How to Identify Security Threats and What Action to Take
The 'Security Threats and their Solutions' Factsheet offers advice on countering the typical security threats you may encounter on the internet. Bearing these countermeasures in mind will help you recover
after being exposed to an online security threat.
Types of Cyber Threats
The 'Types of Cyber Threats' Factsheet has been developed to explain some of the most common and dangerous online threats for home users and small-medium sized businesses alike. It will describe in detail the techniques a malicious hacker may use to exploit your computer system. The Digital Economy: A House of Commons Report
The House of Commons Business, Innovation and Skills Select Committee has published its report on the digital economy. To read the report, which highlights the UK's position as a leader in the world of digital and highlights the need for the next Digital Strategy from the Government to take the repercussion of Brexit into account, please click here.

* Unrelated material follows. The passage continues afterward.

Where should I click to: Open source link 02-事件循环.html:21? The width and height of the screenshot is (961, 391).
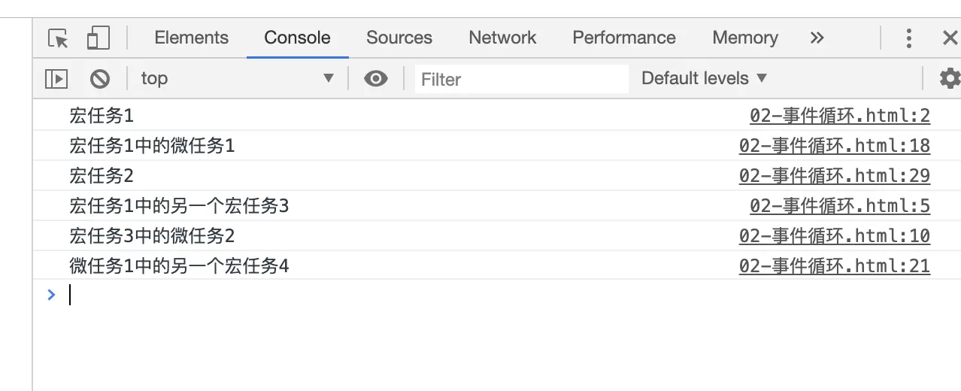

Social Media: Be Social, Be Secure
With cyber fraud posing an increasing threat to organisations and individuals on social media, it is more important than ever to consider your online security. We understand that social media security can be a confusing topic so we have created a series of free single-page factsheets addressing security measures you can take on a variety of popular social media platforms. Our factsheets also cover more general online security issues addressing topics like using Wi-Fi securely and how to identify a security threat.
We are proud to unveil the first 4 of these factsheets, concerning Snapchat , Pinterest, Wi-Fi and General Social Media Security Tips which can be downloaded for free here.Check our Website regularly, as we will be issuing a further four of these factsheets every week, for the next five weeks.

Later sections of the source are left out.